For each line below that contains the word "will", return that line.
Content starts
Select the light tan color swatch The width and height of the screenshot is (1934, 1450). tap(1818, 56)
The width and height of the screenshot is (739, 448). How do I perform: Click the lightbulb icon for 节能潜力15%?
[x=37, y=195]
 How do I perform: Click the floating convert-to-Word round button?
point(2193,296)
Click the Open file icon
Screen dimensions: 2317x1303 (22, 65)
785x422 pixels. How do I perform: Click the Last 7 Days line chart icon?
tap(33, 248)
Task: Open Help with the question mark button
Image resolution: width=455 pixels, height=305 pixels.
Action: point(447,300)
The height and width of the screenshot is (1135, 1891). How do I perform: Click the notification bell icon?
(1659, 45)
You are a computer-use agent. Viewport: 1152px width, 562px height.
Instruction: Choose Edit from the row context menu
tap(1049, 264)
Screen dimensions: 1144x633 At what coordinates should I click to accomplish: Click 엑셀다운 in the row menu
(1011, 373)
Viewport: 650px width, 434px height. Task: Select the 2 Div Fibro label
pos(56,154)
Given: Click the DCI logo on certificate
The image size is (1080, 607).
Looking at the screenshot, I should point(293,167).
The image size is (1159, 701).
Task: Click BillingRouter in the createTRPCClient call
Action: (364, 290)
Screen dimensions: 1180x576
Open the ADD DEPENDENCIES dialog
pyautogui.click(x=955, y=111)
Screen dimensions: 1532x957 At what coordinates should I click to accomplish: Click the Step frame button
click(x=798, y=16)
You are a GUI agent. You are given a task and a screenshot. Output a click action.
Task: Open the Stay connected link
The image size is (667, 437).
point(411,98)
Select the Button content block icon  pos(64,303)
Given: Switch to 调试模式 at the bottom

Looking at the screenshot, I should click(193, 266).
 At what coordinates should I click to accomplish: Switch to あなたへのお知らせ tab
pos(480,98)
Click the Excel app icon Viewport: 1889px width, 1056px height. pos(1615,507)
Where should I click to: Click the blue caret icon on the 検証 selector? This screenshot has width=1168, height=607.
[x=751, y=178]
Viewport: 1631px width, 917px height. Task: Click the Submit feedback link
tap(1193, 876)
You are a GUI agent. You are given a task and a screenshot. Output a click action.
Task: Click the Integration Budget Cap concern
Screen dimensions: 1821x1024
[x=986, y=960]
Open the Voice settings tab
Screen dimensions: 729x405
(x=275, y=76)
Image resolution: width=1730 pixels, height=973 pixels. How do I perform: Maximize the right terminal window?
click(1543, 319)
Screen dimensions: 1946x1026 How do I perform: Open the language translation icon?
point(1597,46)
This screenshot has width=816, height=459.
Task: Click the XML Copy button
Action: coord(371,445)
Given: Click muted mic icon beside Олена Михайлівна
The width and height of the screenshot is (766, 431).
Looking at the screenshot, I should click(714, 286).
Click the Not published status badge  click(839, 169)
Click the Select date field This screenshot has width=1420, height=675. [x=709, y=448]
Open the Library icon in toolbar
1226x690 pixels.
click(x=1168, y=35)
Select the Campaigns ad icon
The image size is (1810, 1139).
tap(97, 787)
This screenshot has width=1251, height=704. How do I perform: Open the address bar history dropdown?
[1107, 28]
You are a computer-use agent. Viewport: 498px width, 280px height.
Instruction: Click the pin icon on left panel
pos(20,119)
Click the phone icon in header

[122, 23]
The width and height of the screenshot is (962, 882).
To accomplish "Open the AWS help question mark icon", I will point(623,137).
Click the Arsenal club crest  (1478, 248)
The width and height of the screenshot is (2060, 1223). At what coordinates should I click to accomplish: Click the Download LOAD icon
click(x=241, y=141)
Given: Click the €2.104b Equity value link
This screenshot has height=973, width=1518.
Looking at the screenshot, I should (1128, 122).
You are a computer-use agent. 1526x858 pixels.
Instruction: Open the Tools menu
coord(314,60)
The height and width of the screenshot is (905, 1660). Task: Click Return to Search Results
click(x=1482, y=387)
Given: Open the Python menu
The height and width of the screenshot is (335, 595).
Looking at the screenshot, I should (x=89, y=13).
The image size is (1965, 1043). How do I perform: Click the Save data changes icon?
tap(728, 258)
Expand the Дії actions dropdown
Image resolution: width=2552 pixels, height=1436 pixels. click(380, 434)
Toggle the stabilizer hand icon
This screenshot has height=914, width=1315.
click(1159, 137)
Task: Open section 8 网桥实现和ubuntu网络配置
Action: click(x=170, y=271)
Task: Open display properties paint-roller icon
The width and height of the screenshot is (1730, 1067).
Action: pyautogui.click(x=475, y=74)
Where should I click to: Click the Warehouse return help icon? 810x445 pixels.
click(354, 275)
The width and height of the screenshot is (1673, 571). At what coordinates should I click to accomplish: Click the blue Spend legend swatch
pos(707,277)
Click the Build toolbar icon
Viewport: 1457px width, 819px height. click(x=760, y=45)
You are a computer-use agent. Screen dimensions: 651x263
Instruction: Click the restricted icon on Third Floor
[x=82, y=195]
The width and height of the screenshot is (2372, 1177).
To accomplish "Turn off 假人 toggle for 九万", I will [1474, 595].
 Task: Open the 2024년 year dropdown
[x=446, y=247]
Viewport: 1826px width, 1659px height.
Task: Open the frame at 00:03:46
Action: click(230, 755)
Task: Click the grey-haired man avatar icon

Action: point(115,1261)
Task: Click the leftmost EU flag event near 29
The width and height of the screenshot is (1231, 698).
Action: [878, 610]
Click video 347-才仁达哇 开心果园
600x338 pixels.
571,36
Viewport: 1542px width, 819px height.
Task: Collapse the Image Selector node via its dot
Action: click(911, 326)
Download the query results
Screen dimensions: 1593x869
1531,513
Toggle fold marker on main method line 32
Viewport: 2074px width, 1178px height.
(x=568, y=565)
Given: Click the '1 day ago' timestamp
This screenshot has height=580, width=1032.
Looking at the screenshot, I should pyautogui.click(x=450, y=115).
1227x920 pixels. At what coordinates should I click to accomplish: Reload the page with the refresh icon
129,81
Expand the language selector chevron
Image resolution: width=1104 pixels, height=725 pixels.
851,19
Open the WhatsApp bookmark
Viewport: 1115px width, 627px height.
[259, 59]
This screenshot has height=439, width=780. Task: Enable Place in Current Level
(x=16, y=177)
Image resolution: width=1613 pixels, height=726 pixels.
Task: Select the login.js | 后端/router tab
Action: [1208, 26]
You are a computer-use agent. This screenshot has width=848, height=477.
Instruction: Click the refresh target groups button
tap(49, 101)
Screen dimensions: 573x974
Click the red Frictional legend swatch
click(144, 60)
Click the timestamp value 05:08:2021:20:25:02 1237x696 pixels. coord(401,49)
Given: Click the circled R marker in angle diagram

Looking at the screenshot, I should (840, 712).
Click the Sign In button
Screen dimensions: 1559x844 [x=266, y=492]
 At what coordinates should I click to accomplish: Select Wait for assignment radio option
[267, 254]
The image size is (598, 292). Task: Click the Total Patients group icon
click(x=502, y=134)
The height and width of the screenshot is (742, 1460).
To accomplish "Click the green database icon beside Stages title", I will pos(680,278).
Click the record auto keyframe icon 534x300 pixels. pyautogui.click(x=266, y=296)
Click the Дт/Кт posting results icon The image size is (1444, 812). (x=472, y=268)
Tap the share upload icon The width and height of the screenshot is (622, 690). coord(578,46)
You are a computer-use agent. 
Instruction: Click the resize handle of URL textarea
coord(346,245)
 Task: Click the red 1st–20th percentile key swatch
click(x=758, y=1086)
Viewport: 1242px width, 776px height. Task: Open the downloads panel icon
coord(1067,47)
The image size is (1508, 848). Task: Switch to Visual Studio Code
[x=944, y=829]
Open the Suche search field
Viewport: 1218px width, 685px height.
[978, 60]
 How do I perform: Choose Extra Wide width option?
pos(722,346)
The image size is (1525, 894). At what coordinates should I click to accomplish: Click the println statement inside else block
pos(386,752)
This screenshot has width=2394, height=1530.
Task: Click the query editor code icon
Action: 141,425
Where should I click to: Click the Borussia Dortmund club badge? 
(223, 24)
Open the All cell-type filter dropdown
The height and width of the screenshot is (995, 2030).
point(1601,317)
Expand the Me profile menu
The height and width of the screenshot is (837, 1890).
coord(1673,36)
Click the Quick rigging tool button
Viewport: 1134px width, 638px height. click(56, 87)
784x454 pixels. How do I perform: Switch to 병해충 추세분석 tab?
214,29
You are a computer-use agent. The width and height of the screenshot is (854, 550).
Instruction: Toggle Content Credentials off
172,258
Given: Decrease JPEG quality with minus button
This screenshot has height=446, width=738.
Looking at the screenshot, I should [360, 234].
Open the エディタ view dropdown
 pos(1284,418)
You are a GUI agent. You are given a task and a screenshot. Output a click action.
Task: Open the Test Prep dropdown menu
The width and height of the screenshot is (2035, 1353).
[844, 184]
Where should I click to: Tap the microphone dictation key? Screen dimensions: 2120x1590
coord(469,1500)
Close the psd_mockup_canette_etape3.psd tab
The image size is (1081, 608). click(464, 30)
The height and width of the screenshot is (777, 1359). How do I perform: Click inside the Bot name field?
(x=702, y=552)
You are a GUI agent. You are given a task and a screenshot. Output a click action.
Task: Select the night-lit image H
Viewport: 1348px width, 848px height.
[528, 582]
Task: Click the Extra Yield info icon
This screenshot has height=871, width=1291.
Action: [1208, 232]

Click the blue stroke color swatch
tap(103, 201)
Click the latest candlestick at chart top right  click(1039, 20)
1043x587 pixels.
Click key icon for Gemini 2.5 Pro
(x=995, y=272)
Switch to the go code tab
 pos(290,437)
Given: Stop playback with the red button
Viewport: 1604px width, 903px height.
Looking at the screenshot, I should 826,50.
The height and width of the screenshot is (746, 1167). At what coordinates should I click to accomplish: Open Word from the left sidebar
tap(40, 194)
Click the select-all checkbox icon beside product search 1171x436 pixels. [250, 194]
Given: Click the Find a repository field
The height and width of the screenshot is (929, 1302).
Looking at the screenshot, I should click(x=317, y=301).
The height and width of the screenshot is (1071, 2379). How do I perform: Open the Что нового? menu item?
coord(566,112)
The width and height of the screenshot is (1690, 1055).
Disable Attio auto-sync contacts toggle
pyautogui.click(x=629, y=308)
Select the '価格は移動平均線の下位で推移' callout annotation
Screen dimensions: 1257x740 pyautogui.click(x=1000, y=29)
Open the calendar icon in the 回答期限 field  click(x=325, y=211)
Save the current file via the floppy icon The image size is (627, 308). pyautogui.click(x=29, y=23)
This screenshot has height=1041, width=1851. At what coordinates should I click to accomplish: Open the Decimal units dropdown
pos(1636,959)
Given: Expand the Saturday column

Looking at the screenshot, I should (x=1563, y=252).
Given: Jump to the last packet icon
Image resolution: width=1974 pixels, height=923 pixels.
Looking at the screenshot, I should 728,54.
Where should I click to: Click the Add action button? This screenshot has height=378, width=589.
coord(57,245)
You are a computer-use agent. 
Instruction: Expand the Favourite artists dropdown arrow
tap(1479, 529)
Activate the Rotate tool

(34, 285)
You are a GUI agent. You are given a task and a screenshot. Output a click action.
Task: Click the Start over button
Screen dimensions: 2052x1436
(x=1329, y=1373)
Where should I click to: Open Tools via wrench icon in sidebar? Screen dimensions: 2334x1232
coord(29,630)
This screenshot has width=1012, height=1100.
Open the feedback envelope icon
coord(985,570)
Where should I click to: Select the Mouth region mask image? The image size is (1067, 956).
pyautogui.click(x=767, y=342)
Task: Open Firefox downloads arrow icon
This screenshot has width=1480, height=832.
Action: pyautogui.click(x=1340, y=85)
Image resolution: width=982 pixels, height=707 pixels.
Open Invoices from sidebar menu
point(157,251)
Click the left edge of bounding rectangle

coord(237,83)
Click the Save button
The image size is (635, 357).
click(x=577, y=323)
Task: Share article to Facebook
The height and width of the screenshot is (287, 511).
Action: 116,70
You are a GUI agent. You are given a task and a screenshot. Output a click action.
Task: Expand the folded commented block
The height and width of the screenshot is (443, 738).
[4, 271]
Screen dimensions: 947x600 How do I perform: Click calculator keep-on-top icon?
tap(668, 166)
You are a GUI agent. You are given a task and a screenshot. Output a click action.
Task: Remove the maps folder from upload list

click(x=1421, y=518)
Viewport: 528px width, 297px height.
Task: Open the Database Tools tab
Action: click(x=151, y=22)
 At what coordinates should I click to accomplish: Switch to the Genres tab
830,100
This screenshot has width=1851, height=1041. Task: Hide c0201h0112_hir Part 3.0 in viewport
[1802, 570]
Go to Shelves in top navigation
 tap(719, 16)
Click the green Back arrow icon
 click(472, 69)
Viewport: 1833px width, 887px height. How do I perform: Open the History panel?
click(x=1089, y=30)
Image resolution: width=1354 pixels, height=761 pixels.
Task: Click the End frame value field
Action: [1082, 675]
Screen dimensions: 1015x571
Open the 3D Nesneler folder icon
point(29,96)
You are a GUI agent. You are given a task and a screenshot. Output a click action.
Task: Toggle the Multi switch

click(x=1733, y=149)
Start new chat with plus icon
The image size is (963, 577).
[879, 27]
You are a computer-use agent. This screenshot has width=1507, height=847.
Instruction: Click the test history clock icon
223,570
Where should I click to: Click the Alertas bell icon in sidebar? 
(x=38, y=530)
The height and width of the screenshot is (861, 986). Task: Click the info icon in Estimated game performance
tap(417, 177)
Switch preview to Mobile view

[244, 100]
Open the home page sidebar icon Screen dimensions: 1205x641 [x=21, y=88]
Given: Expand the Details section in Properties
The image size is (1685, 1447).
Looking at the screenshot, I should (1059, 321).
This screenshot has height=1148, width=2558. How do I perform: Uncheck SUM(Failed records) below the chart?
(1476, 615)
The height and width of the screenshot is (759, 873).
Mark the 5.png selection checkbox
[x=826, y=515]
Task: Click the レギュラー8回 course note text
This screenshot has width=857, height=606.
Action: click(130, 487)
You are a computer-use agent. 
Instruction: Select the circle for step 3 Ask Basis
Content ends
■ **Written solution**:
To accomplish "Open the AWS help question mark icon", I will point(623,137).
To accomplish "Turn off 假人 toggle for 九万", I will [1474, 595].
To accomplish "Click the green database icon beside Stages title", I will pos(680,278).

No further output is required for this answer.